The consultation is based on information gathered by the government following its 2017 review of the auto-enrolment regime, which concluded that pension benefit statements are often ineffective as they are too long and complex. The review said that this meant that savers did not understand or engage with the information they receive.
“As individuals progress through employment they are likely to have more than one workplace pension pot and will receive a number of statements which may be inconsistent in length, language and style,” says the report. “That inconsistency presents another potential barrier to engagement and planning because individuals cannot quickly and easily compare multiple statements.”
Although the paper concedes that the pensions industry is continuing to invest in the development of simpler pension statements, it expresses concern that there will be a lack of consistency across providers and schemes without a “sufficiently joined-up” approach.
The consultation puts forward the two-page simpler annual benefit statement that was developed by Ruston Smith, Quiet Room and Eversheds-Sutherland during the 2017 review as an example of best practice. The template, which was subsequently further revised during 2018 and launched at the PLSA Conference in October 2018. The Government would like to know why voluntary adoption of the template has been low up until now.
In the paper the government explains: “We want to understand what the advantages and disadvantages of use of the simpler statement would be for individuals, trustees and scheme providers; whether providers are voluntarily intending to adopt the statement — or a variant — and if so when. If not, we want to understand what the barriers to doing so are.”
The paper also praises the work carried out this year by the ABI and PLSA to support adoption of simpler statements through their cross-industry steering group on simpler annual statements.
The consultation also discusses whether or not a regulatory approach may be needed and, if so, how that could be framed to drive greater standardisation of the length, format, and content of statements. “As part of this we want to explore what costs may be incurred by providers and others on adopting any new approach,” says the paper.
The paper has also called upon the pension industry to explore the concept of a “statement season” that could support engagement through raising awareness about pension saving and retirement.
It added: “We want to drive this thinking further and as part of this consultation we are inviting views to explore whether, for example, the Swedish ‘orange envelope’ approach to high impact visibility and consistency when mailing statements, and a specific statement season during which statements are sent out, can support awareness of the importance of workplace pension saving at national and individual level and support the normalisation of pension saving.
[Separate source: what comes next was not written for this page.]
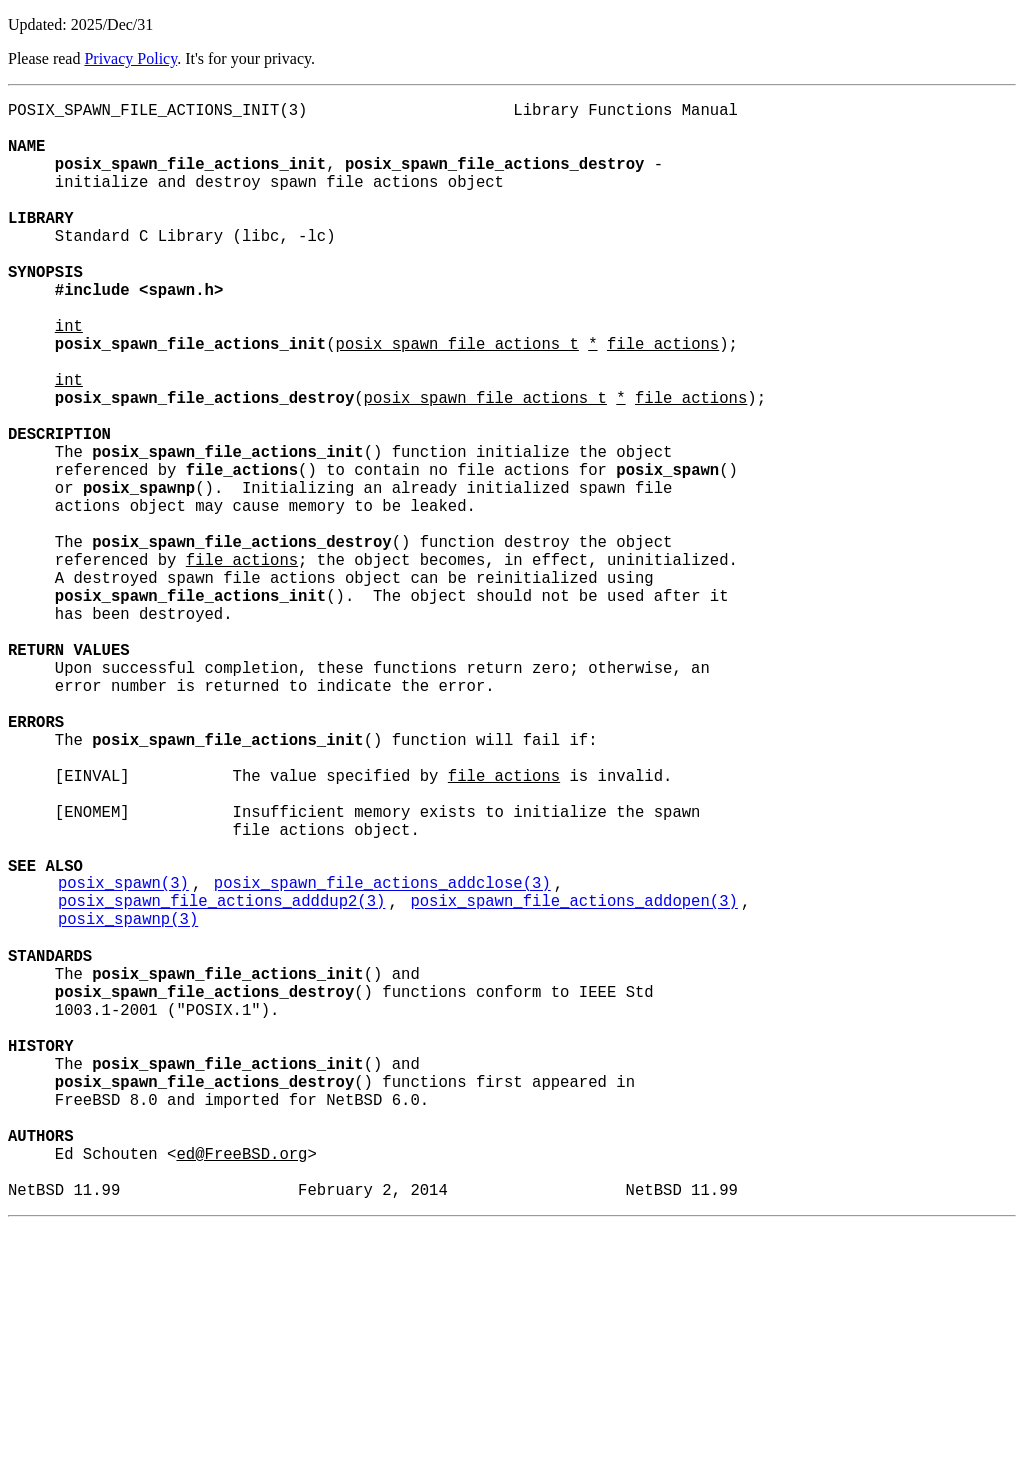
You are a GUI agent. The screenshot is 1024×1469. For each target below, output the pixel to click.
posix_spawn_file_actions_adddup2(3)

Responding to Opperman’s warning, Hargreaves Lansdown’s head of policy Tom McPhail, said that the company would prefer to see a lighter touch from the government over the introduction of simpler statements.
“Our preference would be for guidance rather than regulation, as that would leave room for individual firms to experiment and improve customer engagement, as well as building the statements in their other communication activity,” he said.
“We’re interested to look at the idea of a ‘pension statement season’. Eighty-five per cent of Hargreaves Lansdown pension customers log into their accounts every year, showing engagement does work, but we also know most of them don’t open their annual statements we’re required to send them.”